C’est malgré lui néanmoins que l’homme a ainsi relégué la baleine. Il ne l’a pas attaquée pour l’éloigner de sa demeure, comme il en a écarté le tigre, le condor, le crocodile, et le serpent devin : il l’a combattue pour la conquérir. Mais pour la vaincre il ne s’est pas contenté d’entreprises isolées et de combats partiels : il a médité de grands préparatifs, réuni de grands moyens, concerté de grands mouvemens, combiné de grandes manœuvres ; il a fait à la baleine une véritable guerre navale ; et la poursuivant avec ses flottes jusqu’au milieu des glaces polaires, il a ensanglanté cet empire du froid, comme il avoit ensanglanté le reste de la terre ; et les cris du carnage ont retenti dans ces montagnes flottantes, dans ces solitudes profondes, dans ces asyles redoutables des brumes, du silence et de la nuit.

Cependant, avant de décrire ces terribles expéditions, connoissons mieux cette énorme baleine.

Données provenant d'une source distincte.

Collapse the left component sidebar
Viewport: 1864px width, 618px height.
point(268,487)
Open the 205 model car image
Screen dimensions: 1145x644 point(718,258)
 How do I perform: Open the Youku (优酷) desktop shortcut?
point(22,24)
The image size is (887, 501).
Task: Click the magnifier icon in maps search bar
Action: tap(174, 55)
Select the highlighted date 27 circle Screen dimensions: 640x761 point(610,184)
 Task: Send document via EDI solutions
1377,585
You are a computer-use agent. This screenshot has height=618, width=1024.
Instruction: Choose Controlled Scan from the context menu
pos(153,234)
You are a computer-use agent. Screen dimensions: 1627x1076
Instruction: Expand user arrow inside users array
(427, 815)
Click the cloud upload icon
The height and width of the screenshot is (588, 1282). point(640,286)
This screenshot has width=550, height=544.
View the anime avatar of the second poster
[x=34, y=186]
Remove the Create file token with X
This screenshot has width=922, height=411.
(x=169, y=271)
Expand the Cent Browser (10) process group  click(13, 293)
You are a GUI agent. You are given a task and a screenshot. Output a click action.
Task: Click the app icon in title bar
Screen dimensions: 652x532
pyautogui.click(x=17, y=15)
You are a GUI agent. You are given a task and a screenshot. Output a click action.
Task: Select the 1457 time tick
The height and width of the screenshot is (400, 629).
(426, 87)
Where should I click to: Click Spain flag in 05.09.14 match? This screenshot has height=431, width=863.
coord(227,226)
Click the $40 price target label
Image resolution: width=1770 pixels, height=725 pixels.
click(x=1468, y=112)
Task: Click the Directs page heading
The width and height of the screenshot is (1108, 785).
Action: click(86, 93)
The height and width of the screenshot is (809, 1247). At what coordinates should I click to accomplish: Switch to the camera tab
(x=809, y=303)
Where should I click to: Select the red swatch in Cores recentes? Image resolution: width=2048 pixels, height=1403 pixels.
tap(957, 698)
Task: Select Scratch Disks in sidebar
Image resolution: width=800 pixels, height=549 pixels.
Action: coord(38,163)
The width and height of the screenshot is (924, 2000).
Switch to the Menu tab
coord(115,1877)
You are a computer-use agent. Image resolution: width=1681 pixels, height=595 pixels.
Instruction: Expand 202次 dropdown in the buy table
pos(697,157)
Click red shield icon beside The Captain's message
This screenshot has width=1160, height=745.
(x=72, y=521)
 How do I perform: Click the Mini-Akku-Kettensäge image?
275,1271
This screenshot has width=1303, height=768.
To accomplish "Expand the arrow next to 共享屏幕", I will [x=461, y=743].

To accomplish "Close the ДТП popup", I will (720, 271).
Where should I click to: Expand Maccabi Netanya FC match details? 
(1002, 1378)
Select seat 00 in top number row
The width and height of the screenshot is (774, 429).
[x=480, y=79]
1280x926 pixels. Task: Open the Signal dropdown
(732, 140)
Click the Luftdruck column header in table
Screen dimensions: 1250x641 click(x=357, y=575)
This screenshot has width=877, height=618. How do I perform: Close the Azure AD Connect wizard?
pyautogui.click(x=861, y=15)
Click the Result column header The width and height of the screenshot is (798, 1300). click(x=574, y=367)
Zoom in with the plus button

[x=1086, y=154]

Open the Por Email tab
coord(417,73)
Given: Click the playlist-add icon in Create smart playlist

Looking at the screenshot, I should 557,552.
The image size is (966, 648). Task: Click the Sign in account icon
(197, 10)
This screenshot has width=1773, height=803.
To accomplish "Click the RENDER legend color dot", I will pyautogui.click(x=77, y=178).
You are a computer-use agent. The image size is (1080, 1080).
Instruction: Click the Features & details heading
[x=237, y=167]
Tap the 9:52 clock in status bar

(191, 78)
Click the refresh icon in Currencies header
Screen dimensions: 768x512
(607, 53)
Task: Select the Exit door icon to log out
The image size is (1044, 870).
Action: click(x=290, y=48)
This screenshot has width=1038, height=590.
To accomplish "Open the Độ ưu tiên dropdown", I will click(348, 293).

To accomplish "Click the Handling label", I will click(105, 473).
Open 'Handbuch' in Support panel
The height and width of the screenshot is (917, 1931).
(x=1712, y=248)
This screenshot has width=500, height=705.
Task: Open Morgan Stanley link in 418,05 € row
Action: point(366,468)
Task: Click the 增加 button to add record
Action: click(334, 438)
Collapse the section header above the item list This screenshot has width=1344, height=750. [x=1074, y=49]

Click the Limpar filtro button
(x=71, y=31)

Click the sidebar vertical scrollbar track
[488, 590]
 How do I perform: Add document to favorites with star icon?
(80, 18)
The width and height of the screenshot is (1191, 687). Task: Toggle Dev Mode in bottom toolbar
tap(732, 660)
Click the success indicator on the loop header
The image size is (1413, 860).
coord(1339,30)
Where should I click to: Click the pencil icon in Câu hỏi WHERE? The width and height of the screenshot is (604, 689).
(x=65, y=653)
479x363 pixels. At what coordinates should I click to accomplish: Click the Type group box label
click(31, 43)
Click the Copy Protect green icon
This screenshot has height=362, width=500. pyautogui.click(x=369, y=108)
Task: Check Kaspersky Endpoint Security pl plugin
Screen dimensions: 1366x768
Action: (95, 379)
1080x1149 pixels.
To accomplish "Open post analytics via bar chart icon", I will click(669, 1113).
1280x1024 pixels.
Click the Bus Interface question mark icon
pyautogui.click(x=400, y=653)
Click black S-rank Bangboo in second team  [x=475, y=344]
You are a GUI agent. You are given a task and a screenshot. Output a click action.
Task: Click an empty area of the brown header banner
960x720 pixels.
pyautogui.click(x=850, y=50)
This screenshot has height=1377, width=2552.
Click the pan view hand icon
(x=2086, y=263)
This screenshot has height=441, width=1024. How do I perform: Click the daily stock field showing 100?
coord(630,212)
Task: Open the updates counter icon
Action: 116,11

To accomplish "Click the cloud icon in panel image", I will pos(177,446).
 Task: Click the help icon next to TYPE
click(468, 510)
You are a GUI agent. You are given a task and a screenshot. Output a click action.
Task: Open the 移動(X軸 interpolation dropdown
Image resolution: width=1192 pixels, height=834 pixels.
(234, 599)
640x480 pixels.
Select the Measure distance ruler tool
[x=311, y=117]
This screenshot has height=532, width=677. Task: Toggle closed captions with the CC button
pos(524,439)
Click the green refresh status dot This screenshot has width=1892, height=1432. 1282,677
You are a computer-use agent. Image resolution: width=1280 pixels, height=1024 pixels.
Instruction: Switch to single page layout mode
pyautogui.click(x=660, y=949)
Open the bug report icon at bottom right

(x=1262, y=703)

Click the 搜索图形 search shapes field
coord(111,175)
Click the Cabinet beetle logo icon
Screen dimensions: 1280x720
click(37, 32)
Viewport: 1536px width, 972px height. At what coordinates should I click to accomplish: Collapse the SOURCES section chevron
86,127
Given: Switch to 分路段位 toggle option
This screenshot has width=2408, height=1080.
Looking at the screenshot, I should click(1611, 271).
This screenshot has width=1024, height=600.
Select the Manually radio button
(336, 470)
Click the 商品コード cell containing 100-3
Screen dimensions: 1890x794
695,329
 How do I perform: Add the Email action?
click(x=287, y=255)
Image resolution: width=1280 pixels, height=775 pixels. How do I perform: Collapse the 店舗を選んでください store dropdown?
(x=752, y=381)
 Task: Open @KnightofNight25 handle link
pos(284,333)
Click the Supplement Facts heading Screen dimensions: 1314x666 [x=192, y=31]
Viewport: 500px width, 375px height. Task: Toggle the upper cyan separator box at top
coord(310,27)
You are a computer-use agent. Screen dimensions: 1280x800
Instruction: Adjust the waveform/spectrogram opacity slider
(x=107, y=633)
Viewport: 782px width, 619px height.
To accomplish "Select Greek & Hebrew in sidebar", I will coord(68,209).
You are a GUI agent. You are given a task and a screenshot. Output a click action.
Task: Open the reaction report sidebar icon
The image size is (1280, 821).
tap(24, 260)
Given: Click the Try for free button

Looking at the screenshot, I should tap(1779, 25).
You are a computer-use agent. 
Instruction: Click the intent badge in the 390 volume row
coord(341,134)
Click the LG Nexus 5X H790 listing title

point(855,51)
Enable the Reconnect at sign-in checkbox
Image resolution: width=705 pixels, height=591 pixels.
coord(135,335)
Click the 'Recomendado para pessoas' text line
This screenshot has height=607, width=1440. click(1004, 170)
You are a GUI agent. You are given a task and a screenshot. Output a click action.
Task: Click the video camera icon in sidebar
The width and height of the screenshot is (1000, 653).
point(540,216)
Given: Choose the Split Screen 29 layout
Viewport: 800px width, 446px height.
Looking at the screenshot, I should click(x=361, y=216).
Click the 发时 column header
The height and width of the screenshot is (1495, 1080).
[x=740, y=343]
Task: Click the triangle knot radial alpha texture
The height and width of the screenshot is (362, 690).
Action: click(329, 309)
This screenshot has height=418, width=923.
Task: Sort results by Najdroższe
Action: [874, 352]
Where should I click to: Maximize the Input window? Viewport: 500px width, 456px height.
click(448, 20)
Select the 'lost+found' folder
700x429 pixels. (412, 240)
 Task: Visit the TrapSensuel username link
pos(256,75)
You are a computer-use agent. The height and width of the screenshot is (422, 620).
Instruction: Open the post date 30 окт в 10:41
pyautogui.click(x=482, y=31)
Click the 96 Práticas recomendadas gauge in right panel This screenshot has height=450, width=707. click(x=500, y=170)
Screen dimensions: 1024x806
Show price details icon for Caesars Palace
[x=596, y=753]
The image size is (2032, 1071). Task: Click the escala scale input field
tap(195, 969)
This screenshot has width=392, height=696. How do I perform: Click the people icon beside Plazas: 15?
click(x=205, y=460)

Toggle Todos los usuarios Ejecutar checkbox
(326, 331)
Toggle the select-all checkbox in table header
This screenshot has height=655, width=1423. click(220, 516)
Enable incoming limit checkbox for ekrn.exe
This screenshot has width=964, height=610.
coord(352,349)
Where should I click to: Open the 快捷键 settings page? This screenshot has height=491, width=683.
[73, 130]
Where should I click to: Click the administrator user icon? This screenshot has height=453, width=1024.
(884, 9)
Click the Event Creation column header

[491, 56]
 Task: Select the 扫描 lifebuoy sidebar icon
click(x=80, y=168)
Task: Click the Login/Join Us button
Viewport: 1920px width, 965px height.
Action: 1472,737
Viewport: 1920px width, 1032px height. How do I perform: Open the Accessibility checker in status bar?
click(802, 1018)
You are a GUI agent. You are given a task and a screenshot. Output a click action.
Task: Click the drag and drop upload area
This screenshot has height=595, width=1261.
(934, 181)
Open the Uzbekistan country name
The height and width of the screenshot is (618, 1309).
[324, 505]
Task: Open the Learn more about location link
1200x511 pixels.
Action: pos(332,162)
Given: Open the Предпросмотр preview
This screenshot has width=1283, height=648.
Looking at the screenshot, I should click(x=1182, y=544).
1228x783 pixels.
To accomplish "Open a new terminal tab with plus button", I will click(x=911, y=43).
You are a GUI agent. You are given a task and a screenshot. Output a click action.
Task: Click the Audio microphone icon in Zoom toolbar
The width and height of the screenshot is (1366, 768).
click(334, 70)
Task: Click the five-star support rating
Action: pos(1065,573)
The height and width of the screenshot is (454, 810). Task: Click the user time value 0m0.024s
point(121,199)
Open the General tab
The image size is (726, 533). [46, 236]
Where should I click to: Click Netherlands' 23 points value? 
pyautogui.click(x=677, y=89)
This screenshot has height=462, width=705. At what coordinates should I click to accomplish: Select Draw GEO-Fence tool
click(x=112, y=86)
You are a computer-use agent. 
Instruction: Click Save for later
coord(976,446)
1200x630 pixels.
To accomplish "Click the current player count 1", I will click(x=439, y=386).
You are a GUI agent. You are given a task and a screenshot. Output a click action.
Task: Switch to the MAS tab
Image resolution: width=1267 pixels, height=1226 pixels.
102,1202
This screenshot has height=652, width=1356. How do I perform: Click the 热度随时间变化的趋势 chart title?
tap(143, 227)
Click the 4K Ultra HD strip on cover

Les individus de cette espèce, que l’on rencontre à une assez grande distance du pôle arctique, ont depuis vingt jusqu’à quarante mètres de longueur. Leur circonférence, dans l’endroit le plus gros de leur tête, de leur corps ou de leur queue, n’est pas toujours dans la même proportion avec leur longueur totale. La plus grande circonférence surpassoit en effet la moitié de la longueur dans un individu de seize mètres de long ; elle n’égaloit pas cette même longueur totale dans d’autres individus longs de plus de trente mètres.